In September LCS, one of the largest senior living operators in the country, entered into a strategic merger agreement with Vi, an operator with a track record of operating luxury life plan properties. In November, Sonida Senior Living (NYSE: SNDA) announced plans for a merger with CNL Healthcare Properties as part of a $1.8 billion deal that would create the eighth largest senior living ownership group by unit count, if approved. Earlier this month, Trilogy Health Services announced the acquisition of Kingston HealthCare, adding the company’s 14 senior living communities to Trilogy’s 130- senior living property portfolio.

The pace of senior living transactions has also increased this year as ownership groups aim to use dry powder to sweep up high-performing assets. As of October, Welltower (NYSE: WELL) announced $14 billion in senior housing acquisitions to acquire more than 700 communities this year. Since the middle of last year, Ventas (NYSE: VTR) has completed $4.1 billion in senior housing investments, as senior housing now accounts for half of the Chicago-based REIT’s net operating income (NOI). This comes as Ventas aims for “more aggressive growth” heading into 2026.

Taken together, these moves underscore CEO Brandon Ribar’s observation that the industry is entering an accelerated phase of growth, one in which scale and speed are becoming decisive advantages.

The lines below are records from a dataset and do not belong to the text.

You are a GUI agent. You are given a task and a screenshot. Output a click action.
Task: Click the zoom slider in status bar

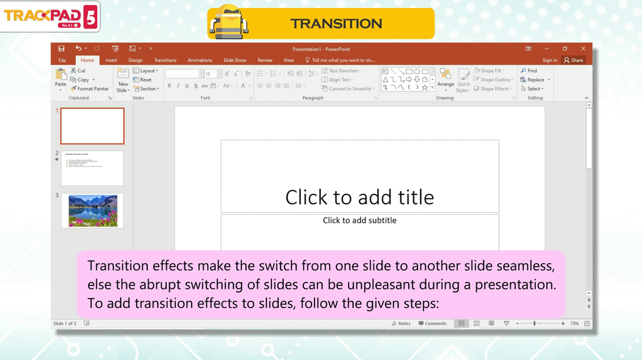coord(534,324)
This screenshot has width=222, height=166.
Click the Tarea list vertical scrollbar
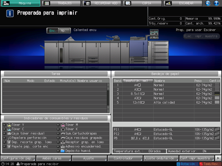(x=108, y=98)
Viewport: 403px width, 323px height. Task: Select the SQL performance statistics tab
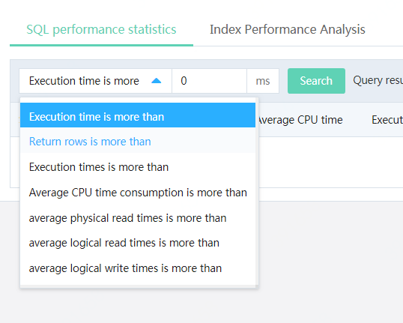[101, 29]
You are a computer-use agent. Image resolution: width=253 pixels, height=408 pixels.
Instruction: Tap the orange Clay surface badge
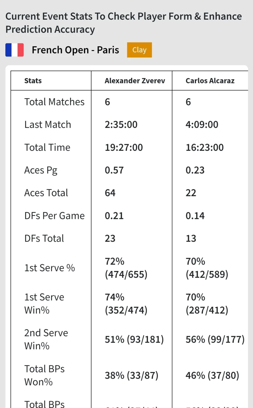click(139, 50)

“It’s no longer about these keyword strategies. It’s about providing the best information for the models to prioritize my answer as most salient and trustworthy, and providing that to the families when they’re searching.” — A Place For Mom CEO Tatyana Zlotsky

In 2025, APFM shifted its focus from search-first approach in ranking keywords and pivoted to answers showing up from AI tools like ChatGPT or Gemini. This is important due to declining click-through behavior by consumers using search, especially as AI summaries become more common.

Looking ahead to 2026, operators must continue to go “beyond the hype” of AI. Providers should plan for families continuing to use AI tools when looking up information on senior living communities in their local or regional markets.

This means that operators should create clear descriptions of their care levels and services provided and offer first-hand stories and testimonials online that are easily accessible. This is in an effort to make operator content more accessible for consumers relying on AI tools rather than typical online search functions.

“In my role now, I want to be able to support our EDs and give them time to spend with their residents. You can’t help anybody or develop a really good plan until you actually know what the needs are.” — Harmony Senior Services CEO Traci Taylor-Roberts

The senior living industry saw sweeping leadership changes across organizations of varying sizes, with some organizations adopting co-leadership models while others hired seasoned senior living veterans with decades of operational experience to inform their C-suite roles.

Major operators including Brookdale, Maplewood Senior Living and Watermark Senior Living named new CEOs or co-CEOs, and mid-size operators also shuffled leaders to usher in the next generation. Civitas Senior Living named longtime president Cooper Vittitow as CEO. Harmony Senior Services named Roberts as CEO after decades of experience with varying operators.

Several of these new CEOs seem to exemplify a “player-coach” – that is, someone who has been on the front lines and brings a strong operational sensibility while also possessing strategic and leadership chops. Taylor-Roberts is one example, as she has held a wide variety of roles while rising through the ranks, including executive director as well as sales and regional positions.

Her quote highlights how her first-hand knowledge of what it takes to lead a community as an ED is informing her priorities as chief executive.

Incoming C-suite leaders are taking their positions at a crucial juncture for the industry, with demand surging, transformational AI technology booming and the development standstill posing potentially severe access challenges. Regardless of their backgrounds, their success will depend on being able to rally their locker rooms and their front offices – that is, be a respected leader for everyone working at the community level as well as the administrative and management levels of organizations.